Compressing / making events unavailable

Charles_Solar · September 26, 2016, 9:48pm

Just curious at this point -

I have a use case where I’ll have … a lot of events. So many that every 12 hours ES consumes ~200gb.

Are there any strategies / features I could use to “archive” old events I know will rarely be read back? Kind of like how graphite compresses old metric data to conserve disk space.

Right now I am toying with an idea to use a separate storage for a certain type of event that I know will decrease disk usage significantly - but it makes things much more complicated (distributed transactions)

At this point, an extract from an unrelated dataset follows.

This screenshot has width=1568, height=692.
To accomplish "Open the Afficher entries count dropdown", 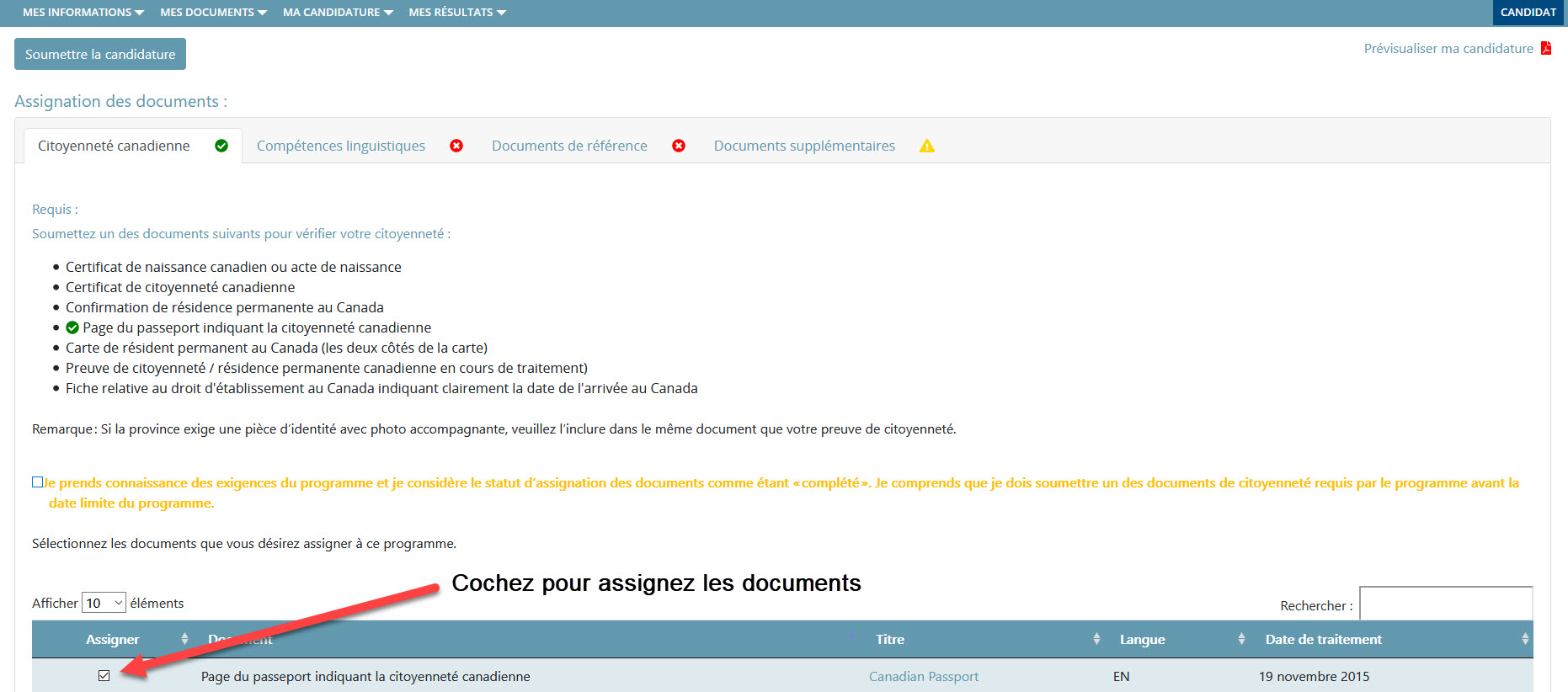I will (x=104, y=603).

Charles_Solar · September 26, 2016, 9:58pm

The archived events won’t be read back (in rare cases maybe) because a snapshot of the stream exists. I still need the events to rebuild a snapshot (rarely) but I dont need to quickly access them

Mike_Schenk · September 27, 2016, 8:10pm

This thread in the group might provide some useful pointers: https://groups.google.com/forum/#!topic/event-store/moAS2MOeyxc

At any rate, there isn’t anything built-in to EventStore to accomplish what you’re after. The only features of Event Store that break the logical append-only model are deleting streams and setting a $maxAge property to cause old events to be eligible for scavenging. So if you want to “move” old events elsewhere you’ll have to copy them yourself and then allow them to be scavenged.

You might find a way to partition your data into time-boxed streams, then you could copy the data from whole streams to lower-cost storage and delete them from your primary.

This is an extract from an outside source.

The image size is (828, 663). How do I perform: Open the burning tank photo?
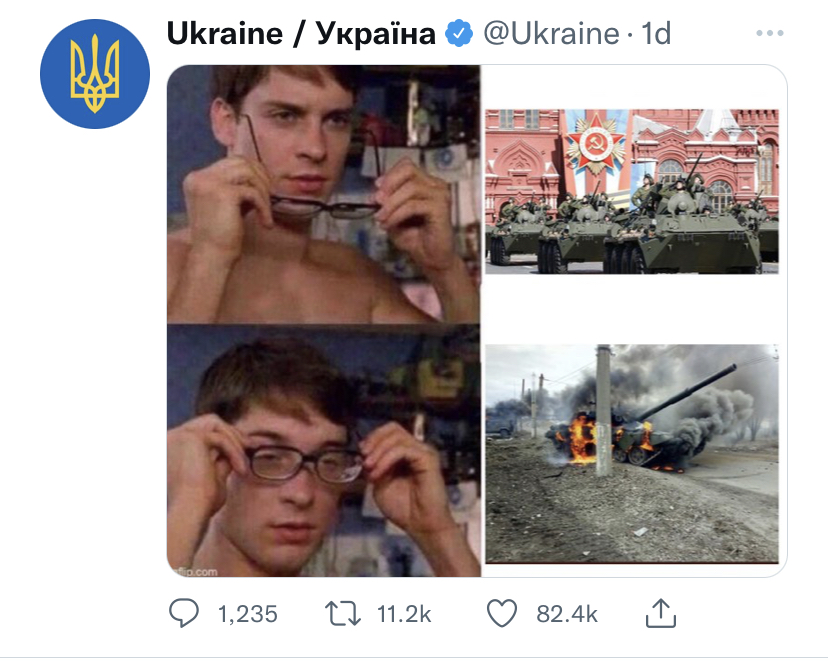(632, 453)
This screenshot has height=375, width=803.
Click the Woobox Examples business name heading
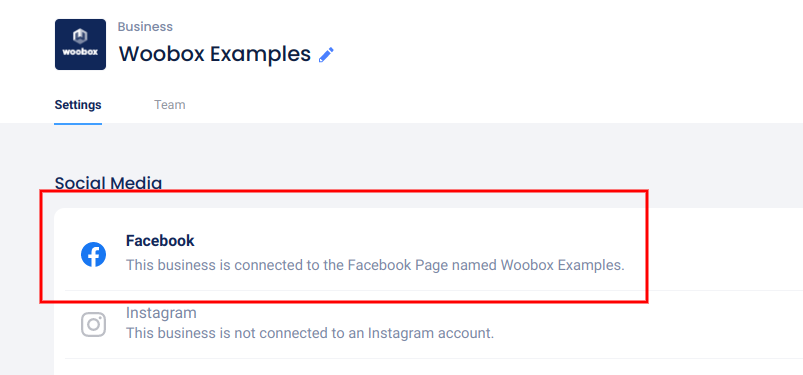[x=215, y=54]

Greg_Young1 · September 27, 2016, 8:25pm

There are some other things you can do $maxCount and there is $tb
which is truncate before (eg delete before a given point)

Charles_Solar · September 27, 2016, 9:27pm

Thanks guys -
I think $maxCount would be best for this situation, the specific type of stream I am looking to archive doesn’t contain critical events… but it will still be hard to just delete them. For now that I’ll start using that, maybe if this comes up again I’ll look at making doing some sort of PR for archiving

Greg_Young1 · September 27, 2016, 9:31pm

Normally hot/cold storage is implemented in different places on
different mediums. If you want to ensure its perfect $tb is a better
option (subscriber that moves data sets it at intervals). If only
using maxCount its possible a writer could quickly push a bunch of
stuff before the subscriber has archived it.

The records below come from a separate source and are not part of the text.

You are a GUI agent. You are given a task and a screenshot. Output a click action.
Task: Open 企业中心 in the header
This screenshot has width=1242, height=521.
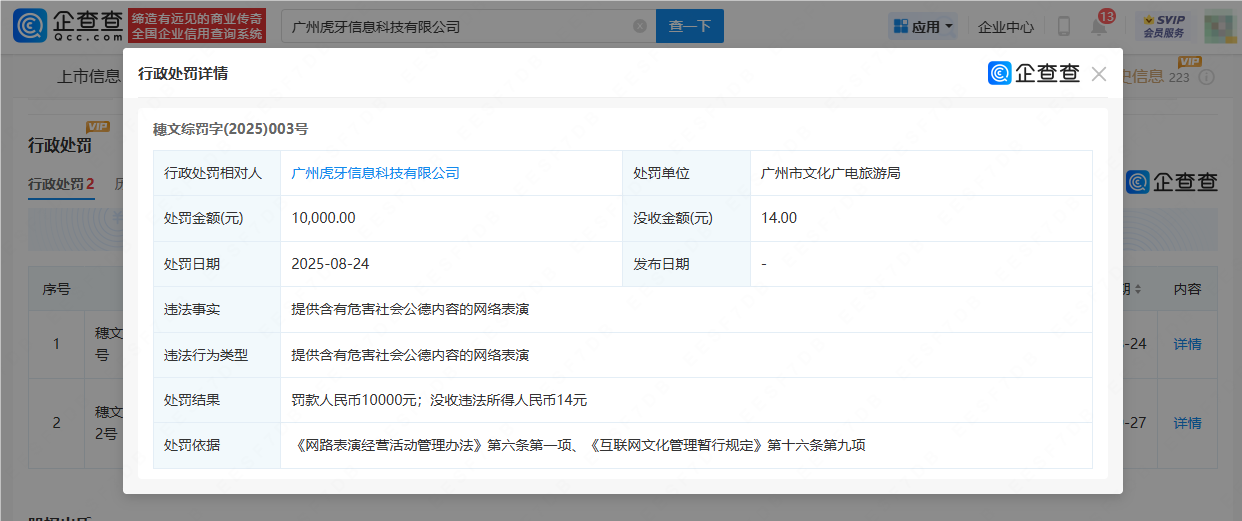(x=1006, y=27)
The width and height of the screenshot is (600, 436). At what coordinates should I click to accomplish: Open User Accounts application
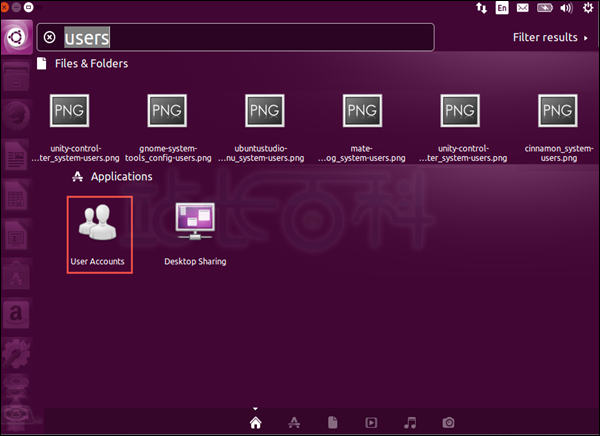point(99,234)
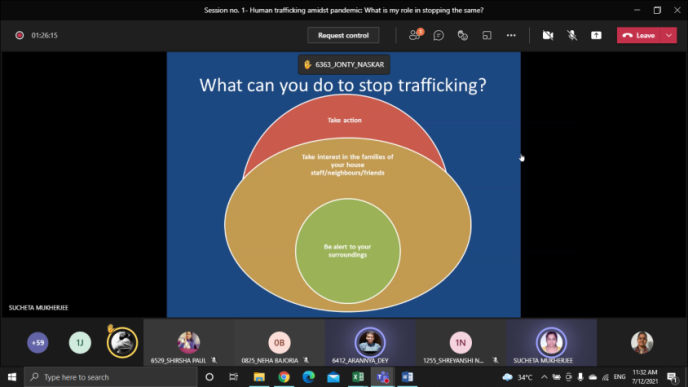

Charles_Solar · September 28, 2016, 1:04am

This is the first time I have looked at stream metadata - the documentation for cacheControl is a little confusing.

If I have a stream of snapshots, in which the end of the stream changes only when a new snapshot is taken, would it make sense to set cache control here? Docs say “The head of a feed in the atom api is not cacheable” which I take to mean each time I ask for a snapshot its not cached at all?

Greg_Young1 · September 28, 2016, 7:05am

cacheControl basically allows you to make the head of the stream
cacheable to n seconds. It is still not cacheable but if you have say
a reverse proxy in front of you and lots of clients you might like to
set it to 5 seconds (introduces up to 5 seconds of latency for
clients)